What are our metrics?
- Good Design
- Whether something "should" be on the server or client because of good decomposition
- Probably not terribly important.
- Library API
- Do not want to complicate the API and make the developer write more or trickier code
- Complicating the library is ok, just not the library API
- Latency
- Depends on what we're doing. Might increase.
- Throughput
- A net plus (that's why we're doing this)
- Scalability
- We only want to add servers if we run out of storage capacity.
- Security
- The client cannot be trusted
- Obviously we still need some authentication code on the client
- RAM
- We want servers to reserve as much memory as possible for holding data. If certain tasks use too much memory, then that might not be acceptable.
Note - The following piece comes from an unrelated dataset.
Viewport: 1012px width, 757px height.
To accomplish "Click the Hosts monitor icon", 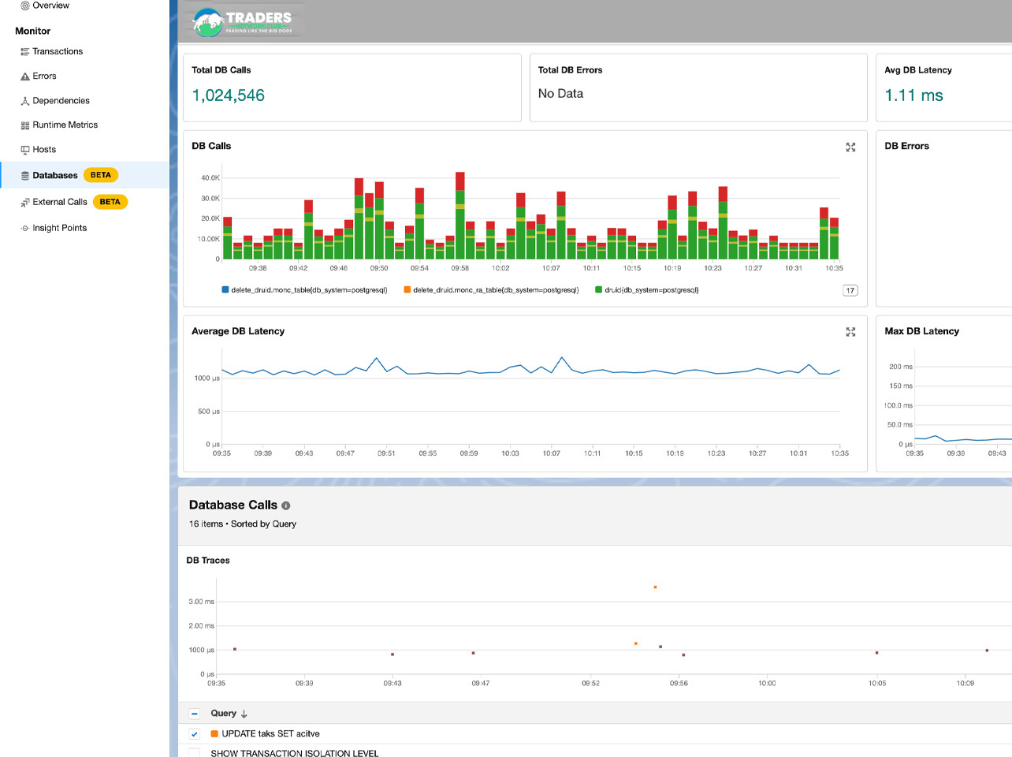I will click(25, 150).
- Remember, can't swap data to disk!
Questions
- Ratio of application servers to storage servers?
- What will be saturated? CPU? Network? Something else?
- We want to increase the load of whatever is not being utilized.
Client RAM
- Does it make sense for client machines to contribute their RAM?
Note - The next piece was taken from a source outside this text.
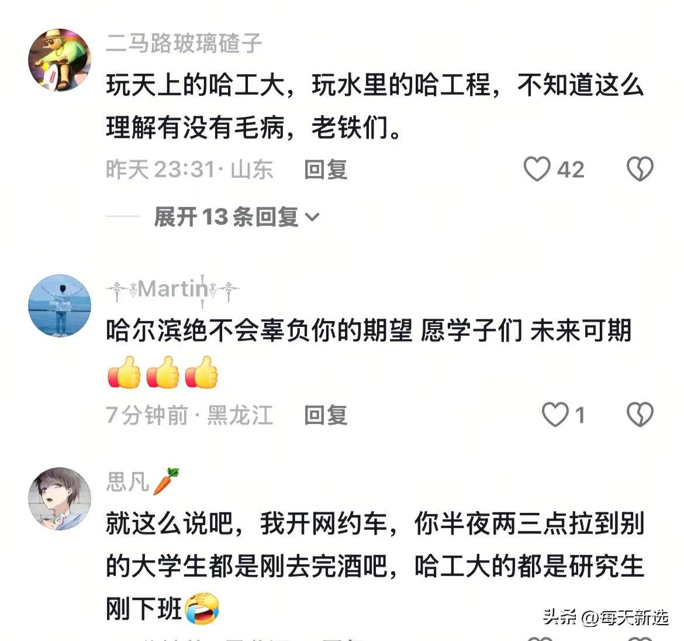
Task: Expand 展开13条回复 replies
Action: 237,217
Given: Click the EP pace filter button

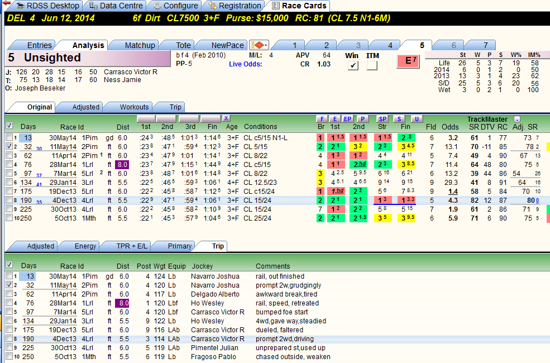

- How much RAM does a client actually need?
- What is the cost savings of adding RAM to a client machine compared to buying a new server?
- Again, what is the bottle neck?
Types of features
- Accessing the data
- What level of queries will we allow?
- Simple operations (get, put) probably nothing interesting
- But what if you need to do something with the data, such as sort?
- Basically it comes down to "do we need to do computation on this data"?
- Are we willing to do trade-offs that increase network traffic?
- Also depends on whether the data needs to be in the same place (sort) or not (sum)
- Self-management
- Code that manages servers (moving data, crash recovery)
- How many cycles does this actually need? If not that many, then does it even matter?
- Probably security issues with this
- Indexing
- Ask John
- Who does the indexing? Client can probe index, or the server can
- Putting it on the client allows it to be more flexible.
- Data replication
- Probably makes more sense on the server (but I am not sure)
- Map reduce
- Is this done separately?
- If not, it's just a question of who's got the spare cycles
- Locking
John's stuff:
- RAMCloud is built on the notion of distribution:there will be many storage servers, and there will also be application servers. Not all of the functionality of the system will run on the storage servers.
- Wherever it can be done efficiently, we should try to offload functionality from the storage servers to the client machines: this will increase the scalability of the storage system.
- The RAMCloud system software can include a component that runs on the client machines, so we can choose whether to implement pieces of functionality on the client or on the servers.
- For example, consider an operation that collects data and sorts it:
- Of the data will almost certainly come from multiple storage servers.
- It would probably make sense to do the final merge on the client machine, not on a storage server: the RAMCloud client software identifies the desired data, fetches pieces from various servers, and merges them together into the final sorted result.
- It might not even make sense for the storage servers to do the initial sorts of the data fragments: just collect raw data and return it for sorting on the client machine.
- What is the right boundary between RAMCloud client software and server software?
- Things that absolutely must be done on servers:
- Anything that requires trust, such as access control. Particularly in a multi-tenant environment, the client can't be trusted.
- Locking (if it potentially impacts other client machines).